Keynote Speaker at ASCO Says Value of Cancer Drugs Dosen't Justify the Cost | Pharmaguy's Insights Into Drug Industry News |

Leonard Saltz of Memorial Sloan Kettering Cancer Centre (MSKCC) told delegates in a keynote presentation that cancer drug prices are not related to the value of the drug but are "based on what has come before and what the seller believes the market will bear."

In a presentation focusing mainly on immuno-oncology drugs, he pointed out that the much-lauded combination of Bristol-Myers Squibb's PD-1 inhibitor Opdivo (nivolumab) and anti–CTLA-4 antibody Yervoy (ipilimumab) in melanoma carries a regimen cost for a typical 80kg patient of nearly $300,000.

If all the US patients with metastatic cancer took a regimen set at that price, the total cost to the healthcare system would be an eye-watering $174bn, he pointed out.
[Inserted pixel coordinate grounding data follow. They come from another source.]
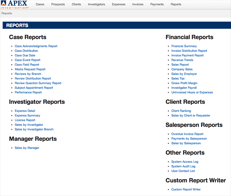This screenshot has height=196, width=231.
Task: Open the Invoices menu item
Action: tap(138, 4)
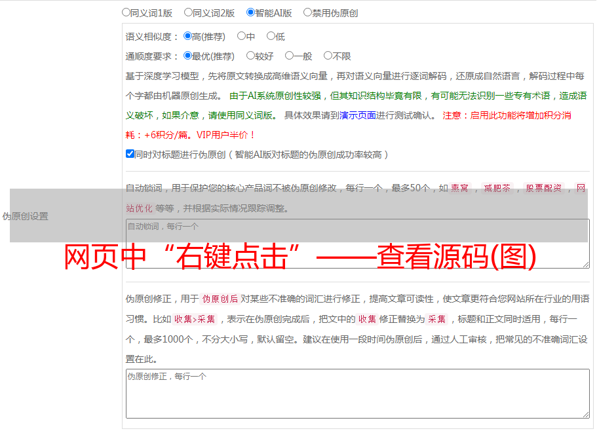Focus the 伪原创修正 text area

coord(356,393)
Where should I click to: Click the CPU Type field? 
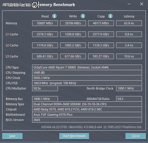click(87, 67)
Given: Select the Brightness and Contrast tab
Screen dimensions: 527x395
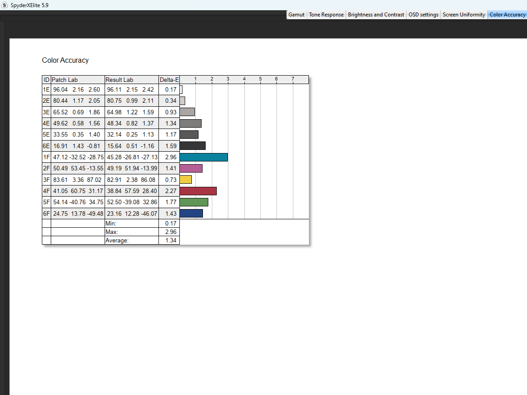Looking at the screenshot, I should click(x=376, y=15).
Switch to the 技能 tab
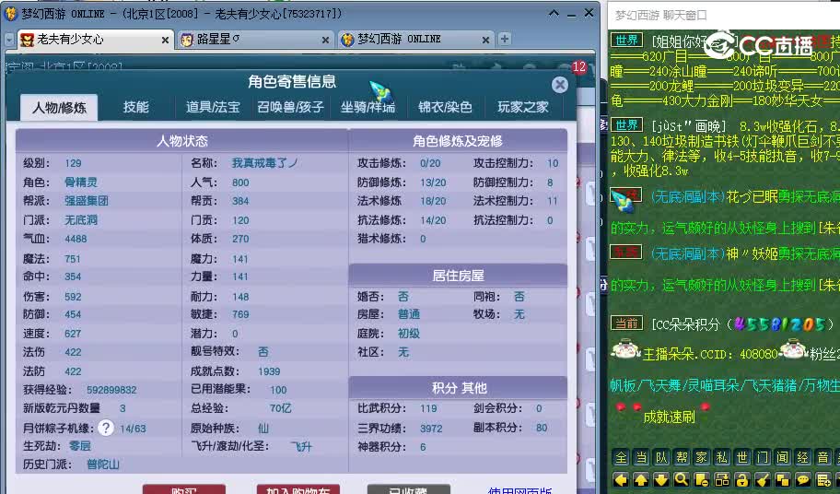This screenshot has height=494, width=840. (x=136, y=107)
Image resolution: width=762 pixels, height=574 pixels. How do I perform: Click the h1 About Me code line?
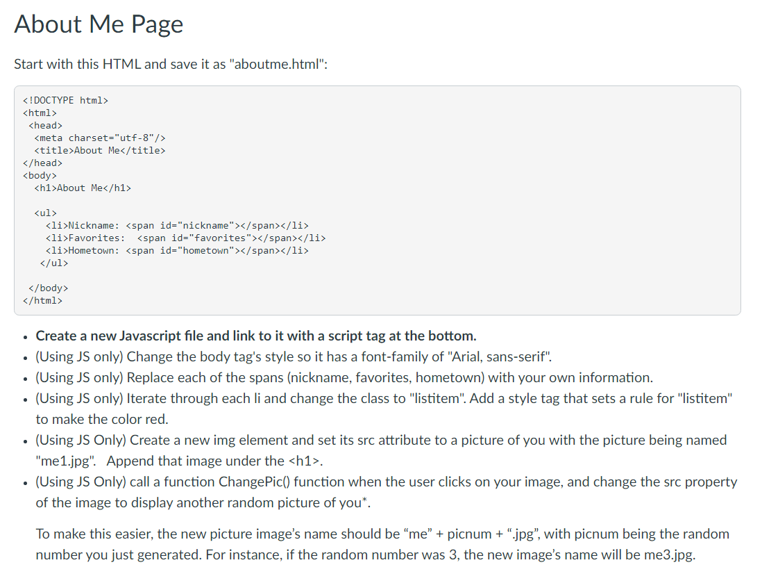(x=83, y=187)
"The price of ipilimumab is "approximately 4,000 times the cost of gold," said Saltz who indicated that while the efficacy of Opdivo/Yervoy was clear from the study, their value in terms of cost and associated benefits is still in question.

The rising costs of these drugs do not reflect development costs, nor do they help drive innovation, said Saltz, who noted that the median price of new cancer therapies in the US had doubled from $4,716 in 2000-2004 to $9,900 in 2010-2014.

He also outlined a hypothetical case in which Merck & Co's Keytruda (pembrolizumab) - given at a dose of 10mg/kg every two weeks to a 75kg patient - could cost $83,500 per month or more than $1m a year. Even at the lower dose of 2mg/kg the price would still be $16,700 per month using the model.

"The unsustainably high prices of cancer drugs is a big problem, and it's our problem," he told delegates at ASCO, suggesting there has to be some upper limit that society is prepared to pay to treat a cancer patient.

"It's a very unpleasant discussion. It's very uncomfortable," but it is a necessary one to have, he said.  

Pharma Guy's insight:

I wonder if he was booed off the stage?